You walked by, and I asked you if you knew enough to get out of the rain, because I won’t be there to get you or tell you, and you reminded me that has already happened to you. You then recalled a time in middle school when you were at a game at the fields and it started to rain and everyone left, even the coaches, and they forgot to check if all the kids got picked up. 

 I have been sad all day and torturing myself with images of you crying in the rain, but as I started to write I remembered two things. One, until you reminded me about the middle school thing, I had forgotten about it so I can admit that even though you were alone in the rain, it clearly didn’t upset me enough to dwell on it, and two, in The Fox and The Hound, Todd is only sad for the first night, as first thing in the morning he meets Vixey and they live happily ever after. (wink, wink)

Tuesday, August 20, 2024

8 Days

8 Days till departure 

We were sitting next to one another eating and I did what I always do which is grab your napkin to use it for myself. Without batting an eye you said “I am not going to miss that.” Then we joked and I said you have to let me keep doing it until you leave because I will miss it, and you told me that it was a good idea for me to start learning now how to use a napkin by myself so that it wasn’t so shocking when all of a sudden you were gone. 
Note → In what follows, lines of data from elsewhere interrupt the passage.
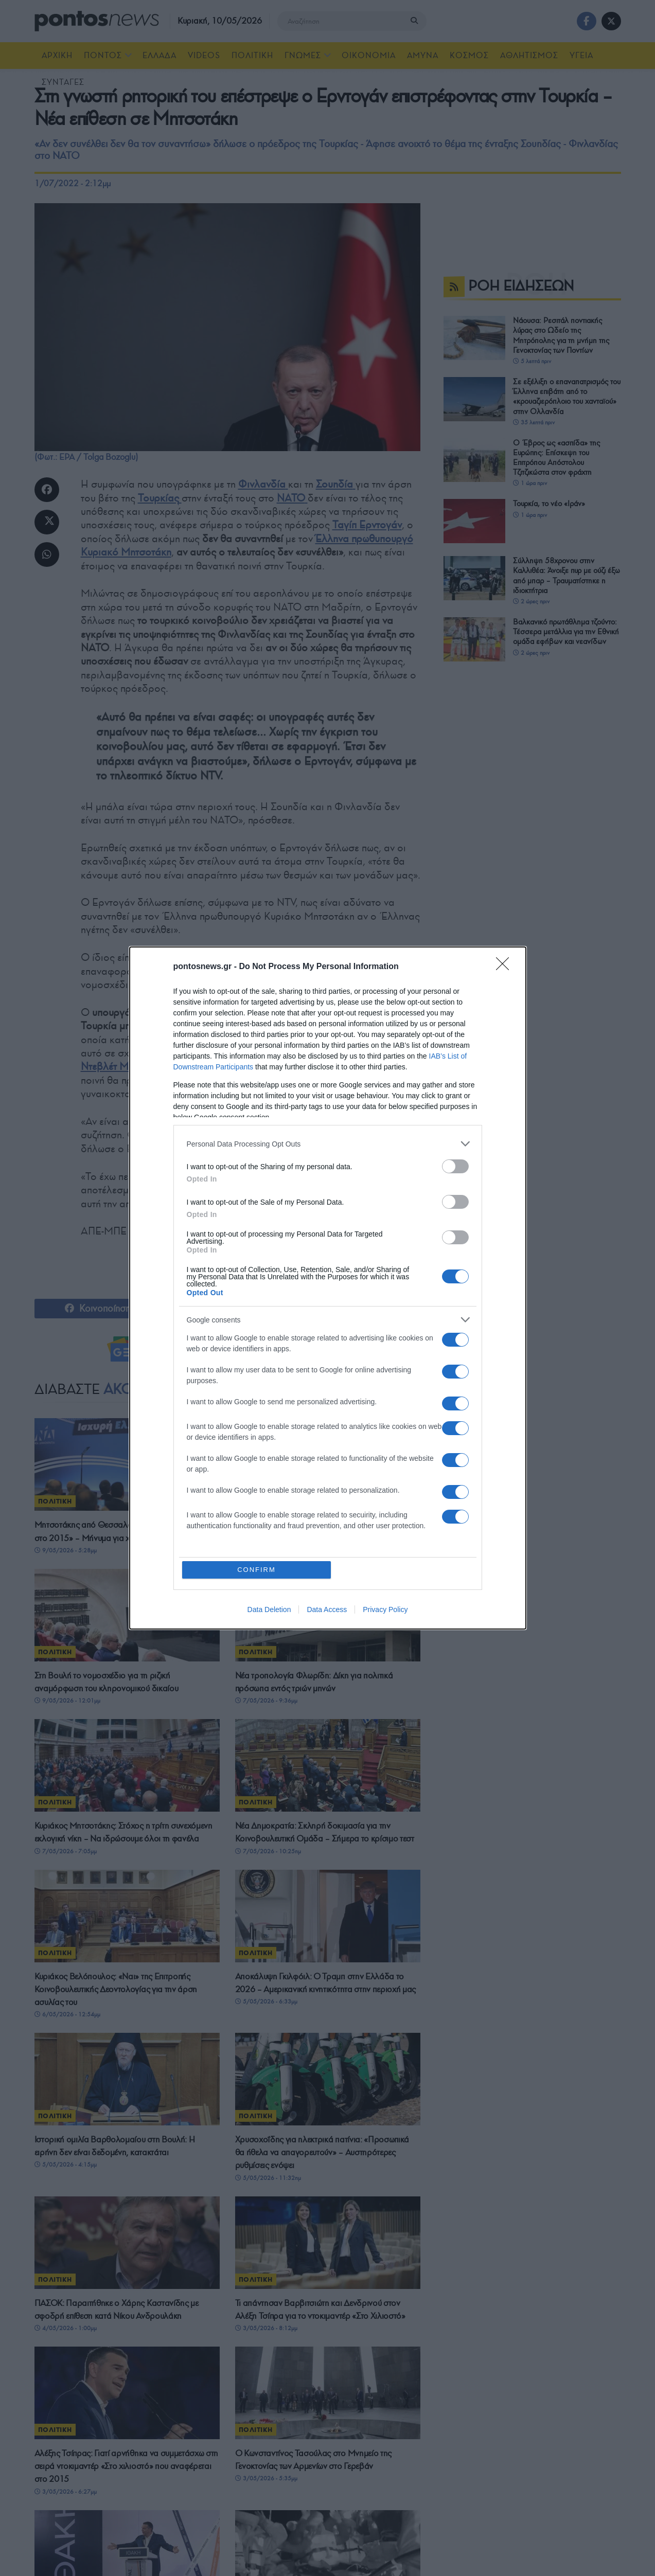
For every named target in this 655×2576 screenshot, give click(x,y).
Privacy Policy (385, 1609)
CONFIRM (256, 1569)
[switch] (455, 1166)
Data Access (327, 1609)
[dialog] (328, 1288)
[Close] (506, 967)
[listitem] (328, 1143)
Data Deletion (269, 1609)
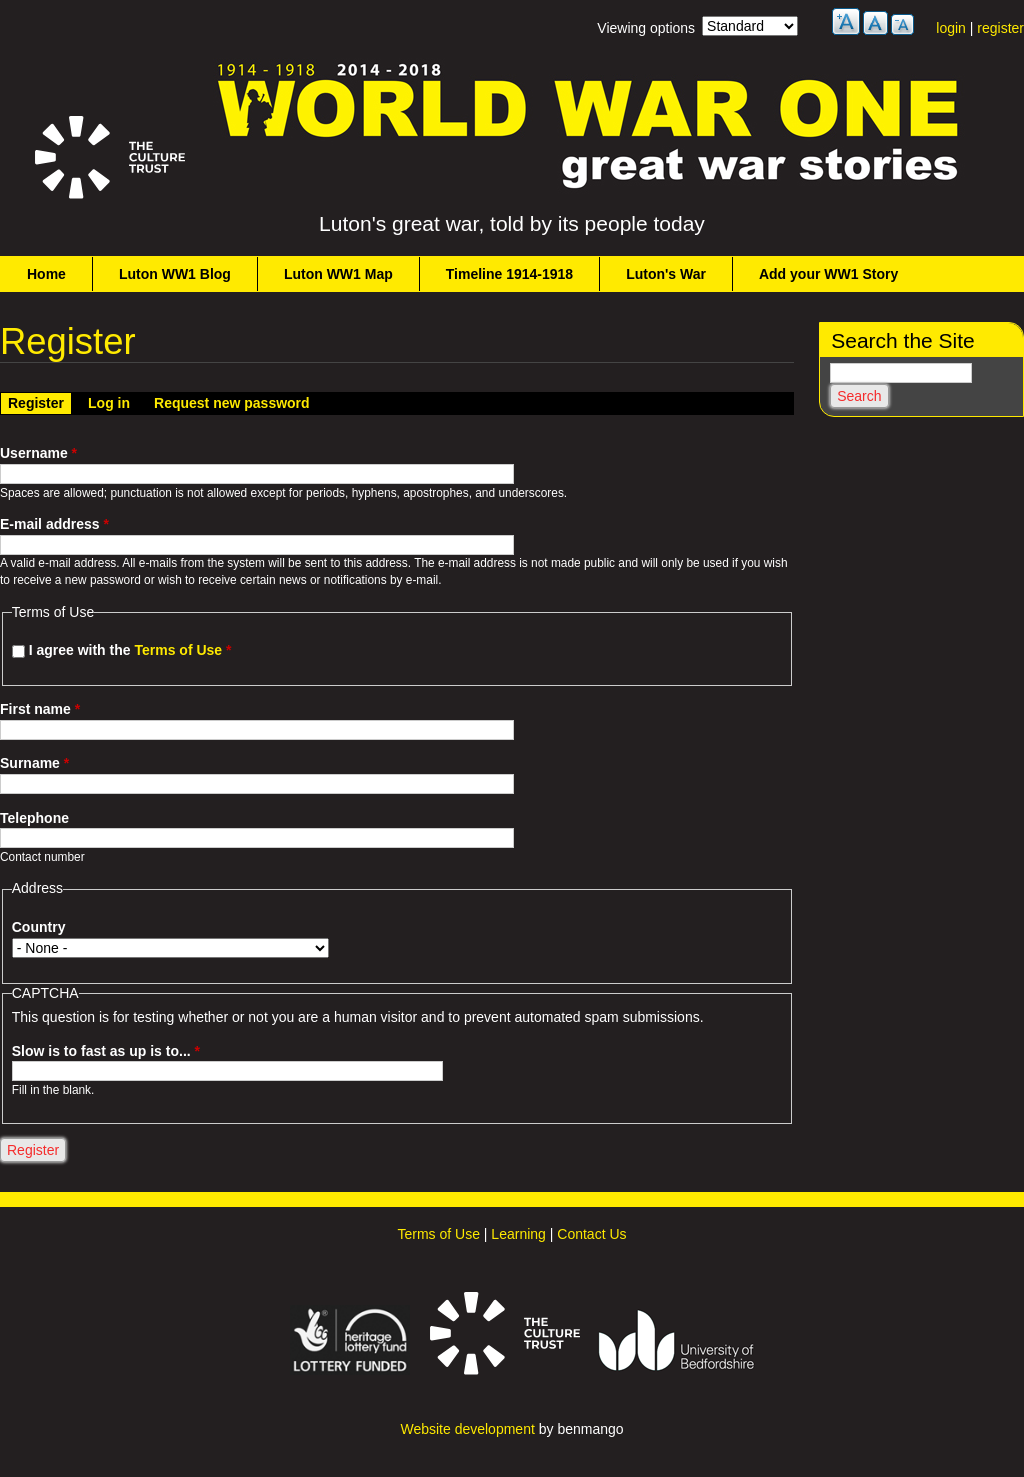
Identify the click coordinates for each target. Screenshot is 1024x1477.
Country (39, 927)
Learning (518, 1234)
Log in (109, 403)
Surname (34, 763)
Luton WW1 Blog (175, 274)
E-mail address (54, 524)
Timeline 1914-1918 (509, 274)
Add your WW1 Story (828, 274)
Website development (467, 1429)
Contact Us (591, 1234)
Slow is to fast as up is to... (106, 1051)
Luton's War (666, 274)
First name (40, 709)
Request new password (232, 403)
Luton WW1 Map (338, 274)
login (951, 28)
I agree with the (130, 650)
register (1000, 28)
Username (38, 453)
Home (46, 274)
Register (39, 402)
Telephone (34, 818)
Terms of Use (178, 650)
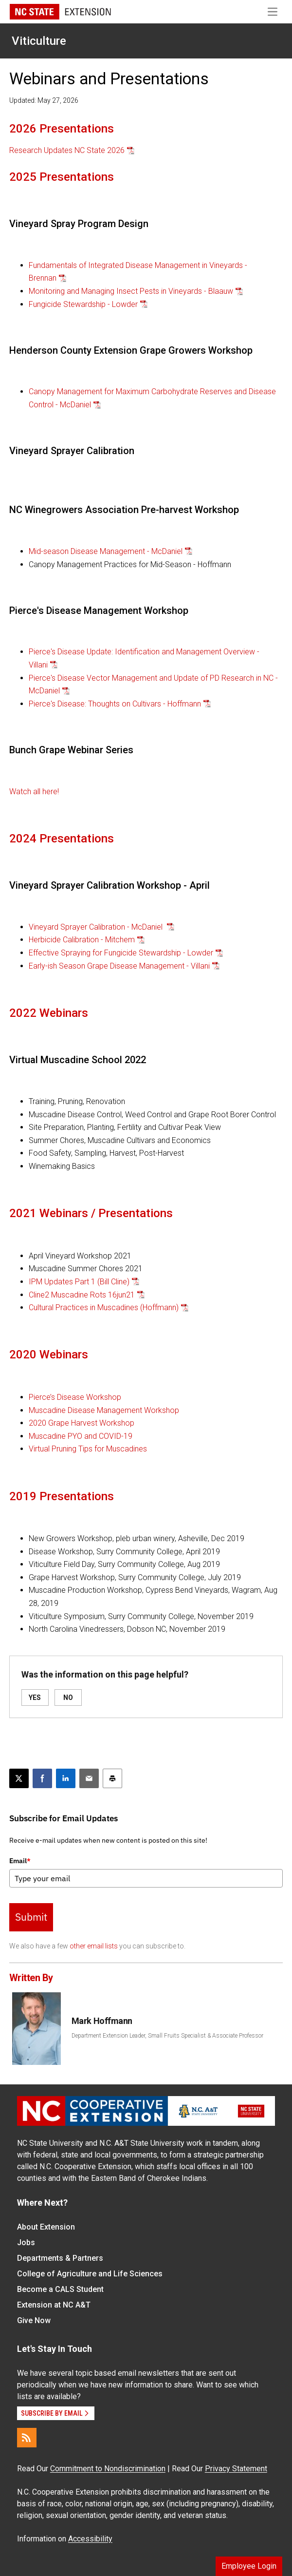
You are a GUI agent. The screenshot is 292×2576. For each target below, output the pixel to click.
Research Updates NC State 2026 (67, 150)
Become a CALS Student (60, 2289)
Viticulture (39, 41)
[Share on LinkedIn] (65, 1778)
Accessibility (90, 2538)
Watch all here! (34, 791)
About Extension (46, 2227)
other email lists (94, 1946)
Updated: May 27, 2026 (43, 100)
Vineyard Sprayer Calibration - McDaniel (96, 927)
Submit (31, 1917)
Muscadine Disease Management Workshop (104, 1410)
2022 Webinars (48, 1013)
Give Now (34, 2320)
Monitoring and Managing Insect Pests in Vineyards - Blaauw (131, 291)
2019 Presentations (61, 1496)
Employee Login (248, 2566)
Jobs (26, 2242)
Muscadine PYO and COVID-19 (80, 1436)
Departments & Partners (60, 2258)
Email (20, 1860)
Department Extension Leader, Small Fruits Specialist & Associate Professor (167, 2035)
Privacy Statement (236, 2468)
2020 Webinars (48, 1354)
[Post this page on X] (19, 1778)
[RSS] (26, 2437)
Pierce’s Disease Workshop (75, 1397)
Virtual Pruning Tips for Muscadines (88, 1448)
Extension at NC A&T (54, 2304)
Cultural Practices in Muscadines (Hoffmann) (104, 1307)
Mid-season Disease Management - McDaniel (105, 551)
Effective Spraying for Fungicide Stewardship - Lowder (121, 952)
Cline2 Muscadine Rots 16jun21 (82, 1294)
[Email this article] (89, 1778)
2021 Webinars (48, 1213)
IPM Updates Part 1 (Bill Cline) (79, 1281)
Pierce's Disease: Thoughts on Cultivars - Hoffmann (115, 703)
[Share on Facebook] (42, 1778)
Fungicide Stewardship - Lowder (83, 304)
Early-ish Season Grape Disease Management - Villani (119, 966)
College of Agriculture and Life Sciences (90, 2273)
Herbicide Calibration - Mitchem (82, 939)
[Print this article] (112, 1778)
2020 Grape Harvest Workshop (81, 1423)
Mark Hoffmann (102, 2021)
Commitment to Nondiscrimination (107, 2468)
For the record, I have always known how to use a napkin; I just always love the look you give me when I take yours. I am pretty sure you were serious when you said you weren’t going to miss it, but I promise you I will.

Monday, August 19, 2024

9 Days

9 Days till departure 

 I haven’t written for a while. There are a lot of reasons. The main one being that I have been so busy watching you and observing every single moment in your life to lock them into my memory. I have been watching you while you worked and I see what an amazing teacher you are—you are just a natural with kids and I have a lot of peace knowing that if you decide to be a parent you will do great. I have been watching you as a friend and seeing all the lengths you will go to show those you love how you care about them, and I know that will always be who you are. I have been watching you as a romantic partner, and it is honestly the sweetest thing in the world, and I am so lucky that I got a front row seat to this special time in your life, you are not super demonstrative, you haven’t lost your head over this, but your smile, your joy, and your chill in knowing that you have someone else who has your back is a delight to watch, and as a parent, knowing that you chose a partner who is as good and honest and kind as you are makes my heart full. 

I also haven’t written because I have been going through my own journey and I haven’t wanted to confuse all the feelings. As you know, I lost my job and with it, it would seem a large part of my identity. I have been trying to find myself outside of being a worker and it has been hard. For the past 18 years the label I have been most proud of is being your mother. I will always be your mother, but as we both know, my time as being the center of your universe is over. 18 years, is not enough time, and the fact that your departure coincides with this other life altering event makes the feelings messy. I try to comfort myself that the reason these events are coinciding is so I can show you how no matter what life throws at us, we will always be strong and we will always have each other. Don’t get me wrong, I have no doubt in your ability to deal with adversity, you have an incredible mind and heart and a vast network of people who love you, but I suppose I want you to know that you also come from a long line of survivors. 

Finally, I think I haven’t written because I thought if I stopped, then maybe time would stop too. Of course, that didn’t happen and now, here we are. We have started to say goodbye to some of your friends who have left already and, I don’t know what else to say, it sucks.